- Task requirements:
Gather every line of the data below that contains the string "Select", and copy each of those lines out in full.

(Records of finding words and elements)
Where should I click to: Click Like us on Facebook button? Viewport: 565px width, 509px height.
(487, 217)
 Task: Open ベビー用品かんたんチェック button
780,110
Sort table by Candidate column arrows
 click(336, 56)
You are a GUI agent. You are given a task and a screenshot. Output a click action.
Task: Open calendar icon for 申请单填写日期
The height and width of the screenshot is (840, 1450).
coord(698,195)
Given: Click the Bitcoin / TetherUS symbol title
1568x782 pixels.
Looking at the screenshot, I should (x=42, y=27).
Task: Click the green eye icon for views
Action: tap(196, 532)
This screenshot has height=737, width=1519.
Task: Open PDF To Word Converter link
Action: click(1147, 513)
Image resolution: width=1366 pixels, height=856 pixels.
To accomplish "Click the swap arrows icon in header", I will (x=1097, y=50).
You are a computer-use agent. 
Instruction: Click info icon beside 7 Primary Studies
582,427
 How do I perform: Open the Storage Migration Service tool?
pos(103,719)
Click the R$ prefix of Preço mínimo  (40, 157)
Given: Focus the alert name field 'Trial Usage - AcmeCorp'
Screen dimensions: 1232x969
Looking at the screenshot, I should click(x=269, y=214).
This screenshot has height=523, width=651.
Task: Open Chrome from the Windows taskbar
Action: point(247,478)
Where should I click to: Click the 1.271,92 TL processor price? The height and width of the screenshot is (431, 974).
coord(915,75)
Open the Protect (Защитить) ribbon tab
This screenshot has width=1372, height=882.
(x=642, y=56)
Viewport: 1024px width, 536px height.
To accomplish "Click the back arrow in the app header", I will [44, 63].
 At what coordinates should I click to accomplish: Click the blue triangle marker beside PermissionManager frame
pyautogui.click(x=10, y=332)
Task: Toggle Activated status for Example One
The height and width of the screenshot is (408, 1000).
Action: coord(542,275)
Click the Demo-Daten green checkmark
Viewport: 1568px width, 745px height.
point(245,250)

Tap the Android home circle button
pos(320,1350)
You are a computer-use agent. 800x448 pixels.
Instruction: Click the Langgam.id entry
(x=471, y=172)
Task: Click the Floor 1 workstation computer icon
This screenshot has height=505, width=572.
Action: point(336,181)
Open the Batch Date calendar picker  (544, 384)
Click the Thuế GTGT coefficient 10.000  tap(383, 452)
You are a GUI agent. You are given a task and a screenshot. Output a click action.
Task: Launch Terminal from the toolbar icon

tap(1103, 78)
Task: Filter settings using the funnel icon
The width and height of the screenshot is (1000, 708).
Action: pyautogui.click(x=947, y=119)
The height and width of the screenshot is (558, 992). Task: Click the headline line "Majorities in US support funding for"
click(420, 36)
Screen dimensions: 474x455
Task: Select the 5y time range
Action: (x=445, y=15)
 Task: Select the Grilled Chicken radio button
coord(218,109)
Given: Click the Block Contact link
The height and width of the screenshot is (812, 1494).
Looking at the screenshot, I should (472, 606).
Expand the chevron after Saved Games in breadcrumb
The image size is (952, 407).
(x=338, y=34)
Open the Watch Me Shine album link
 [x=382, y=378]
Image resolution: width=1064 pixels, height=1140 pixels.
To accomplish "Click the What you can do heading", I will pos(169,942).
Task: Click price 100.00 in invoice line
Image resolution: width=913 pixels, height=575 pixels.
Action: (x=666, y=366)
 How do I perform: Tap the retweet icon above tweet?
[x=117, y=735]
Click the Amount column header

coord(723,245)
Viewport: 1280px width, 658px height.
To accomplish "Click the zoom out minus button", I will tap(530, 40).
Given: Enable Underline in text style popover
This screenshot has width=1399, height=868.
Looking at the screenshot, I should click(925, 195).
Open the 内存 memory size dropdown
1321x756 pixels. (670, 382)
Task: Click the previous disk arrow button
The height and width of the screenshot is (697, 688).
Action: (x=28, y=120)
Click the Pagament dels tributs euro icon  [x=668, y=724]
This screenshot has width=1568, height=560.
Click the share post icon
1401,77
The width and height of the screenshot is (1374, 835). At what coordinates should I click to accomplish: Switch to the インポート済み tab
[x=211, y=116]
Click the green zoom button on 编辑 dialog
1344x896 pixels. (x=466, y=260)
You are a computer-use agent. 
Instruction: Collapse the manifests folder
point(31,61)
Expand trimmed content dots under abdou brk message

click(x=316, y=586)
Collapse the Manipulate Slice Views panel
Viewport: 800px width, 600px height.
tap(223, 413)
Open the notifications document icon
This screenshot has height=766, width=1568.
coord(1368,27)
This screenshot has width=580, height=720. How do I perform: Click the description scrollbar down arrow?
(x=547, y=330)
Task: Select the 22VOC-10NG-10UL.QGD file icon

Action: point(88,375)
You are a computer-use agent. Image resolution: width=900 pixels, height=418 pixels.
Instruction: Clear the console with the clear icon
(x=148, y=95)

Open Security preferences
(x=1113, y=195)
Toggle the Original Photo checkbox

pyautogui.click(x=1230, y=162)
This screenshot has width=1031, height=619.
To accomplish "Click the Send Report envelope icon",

- Task solution:
Task: Select the 5y time range
 Task: Select the Grilled Chicken radio button
Task: Select the 22VOC-10NG-10UL.QGD file icon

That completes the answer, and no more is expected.